■ **Text under study**:
##############################

When I read “Wash & Fold,” I’m filled with admiration for the writing, the technique, the humor, the precise observations of humans and human interaction. But I’m also happily caught up in the narrative tug that carries this delightful tale from beginning to end. In our Q&A, Katherine Hubbard tells us that she found herself using “a storyteller’s voice” when writing the early drafts, and while that might sound like an obvious thing for a writer to use, it isn’t, and it allowed her to step into and out of various characters’ points of view so fluidly that the reading experience is buoyant from beginning to end.
We’re very happy to be putting a story by Katherine Hubbard into your hands, and we hope you enjoy it as much as we do.
The game is life. Life is the game. So it is for the main character in Carlie Schwarm’s “Press Space to Continue,” one of the winning stories in our Teen Writing Contest. The game, in this case, doesn’t involve chases through forests or mortal combat or even a group of obsessed athletes wanting their team to succeed. The game is on-screen (or is it?) and is being played alone (maybe) by a kid named Owen. Only, the boundaries have blurred. Where does the game stop and Owen’s life resume?

##############################

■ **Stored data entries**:
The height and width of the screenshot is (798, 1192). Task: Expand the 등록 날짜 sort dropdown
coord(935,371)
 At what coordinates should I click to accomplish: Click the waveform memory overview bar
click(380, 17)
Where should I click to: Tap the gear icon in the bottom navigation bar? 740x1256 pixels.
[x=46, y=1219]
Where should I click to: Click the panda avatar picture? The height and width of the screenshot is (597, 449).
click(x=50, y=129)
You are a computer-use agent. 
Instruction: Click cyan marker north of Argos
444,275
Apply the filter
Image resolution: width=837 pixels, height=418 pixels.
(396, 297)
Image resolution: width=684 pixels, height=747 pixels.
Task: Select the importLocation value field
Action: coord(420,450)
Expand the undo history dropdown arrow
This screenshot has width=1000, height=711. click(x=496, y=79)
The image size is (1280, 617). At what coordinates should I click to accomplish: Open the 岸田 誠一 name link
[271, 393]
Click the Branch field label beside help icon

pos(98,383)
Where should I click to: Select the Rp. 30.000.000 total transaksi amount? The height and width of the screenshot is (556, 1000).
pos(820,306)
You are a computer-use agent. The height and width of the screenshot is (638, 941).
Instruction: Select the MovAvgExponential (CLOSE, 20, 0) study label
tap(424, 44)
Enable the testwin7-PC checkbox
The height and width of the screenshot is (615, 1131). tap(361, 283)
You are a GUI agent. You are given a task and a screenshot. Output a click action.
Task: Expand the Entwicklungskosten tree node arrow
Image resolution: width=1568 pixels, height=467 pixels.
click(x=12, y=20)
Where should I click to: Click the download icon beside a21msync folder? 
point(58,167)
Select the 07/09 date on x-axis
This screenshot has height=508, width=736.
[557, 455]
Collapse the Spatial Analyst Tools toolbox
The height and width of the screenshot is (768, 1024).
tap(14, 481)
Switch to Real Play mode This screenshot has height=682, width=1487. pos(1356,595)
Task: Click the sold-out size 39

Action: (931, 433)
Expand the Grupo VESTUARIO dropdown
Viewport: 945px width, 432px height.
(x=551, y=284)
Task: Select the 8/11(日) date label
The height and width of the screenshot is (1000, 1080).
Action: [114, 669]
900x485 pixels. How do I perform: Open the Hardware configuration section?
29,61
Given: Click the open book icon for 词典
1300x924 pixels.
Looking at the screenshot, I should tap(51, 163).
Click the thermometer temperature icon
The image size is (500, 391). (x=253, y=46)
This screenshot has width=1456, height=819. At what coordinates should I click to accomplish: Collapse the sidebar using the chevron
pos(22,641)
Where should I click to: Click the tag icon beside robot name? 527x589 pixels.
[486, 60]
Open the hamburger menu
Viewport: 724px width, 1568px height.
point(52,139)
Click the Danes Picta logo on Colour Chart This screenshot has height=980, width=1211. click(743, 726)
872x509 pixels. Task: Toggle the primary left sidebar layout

##############################

■ **Try it**: Please decide whether each statement agrees with the text about the two stories, giving yes or no and quoting the deciding words of the text: (a) Katherine Hubbard used a storyteller's voice in her early drafts; (b) Carlie Schwarm wrote "Wash & Fold"; (c) the game in "Press Space to Continue" involves chases through forests.

■ **Exercise output**:
(a) Yes: "Katherine Hubbard tells us that she found herself using “a storyteller’s voice” when writing the early drafts"
(b) No: "Carlie Schwarm’s “Press Space to Continue,”"
(c) No: "The game, in this case, doesn’t involve chases through forests or mortal combat"